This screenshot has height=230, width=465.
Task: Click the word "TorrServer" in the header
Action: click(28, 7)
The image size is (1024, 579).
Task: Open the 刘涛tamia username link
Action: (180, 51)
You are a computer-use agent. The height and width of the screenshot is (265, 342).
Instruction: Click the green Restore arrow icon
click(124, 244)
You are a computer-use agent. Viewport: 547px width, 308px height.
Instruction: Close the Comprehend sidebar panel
...
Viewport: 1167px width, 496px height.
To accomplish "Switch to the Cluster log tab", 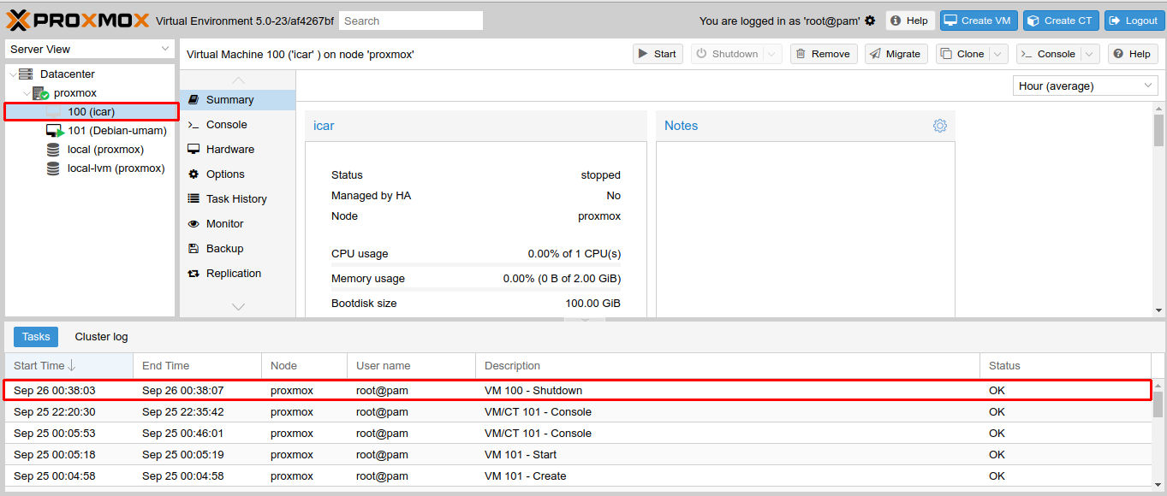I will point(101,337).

• WHAT TO PRODUCE
Give the number of lines in the records above that contain "computer", with no other words.

• TASK ANSWER
2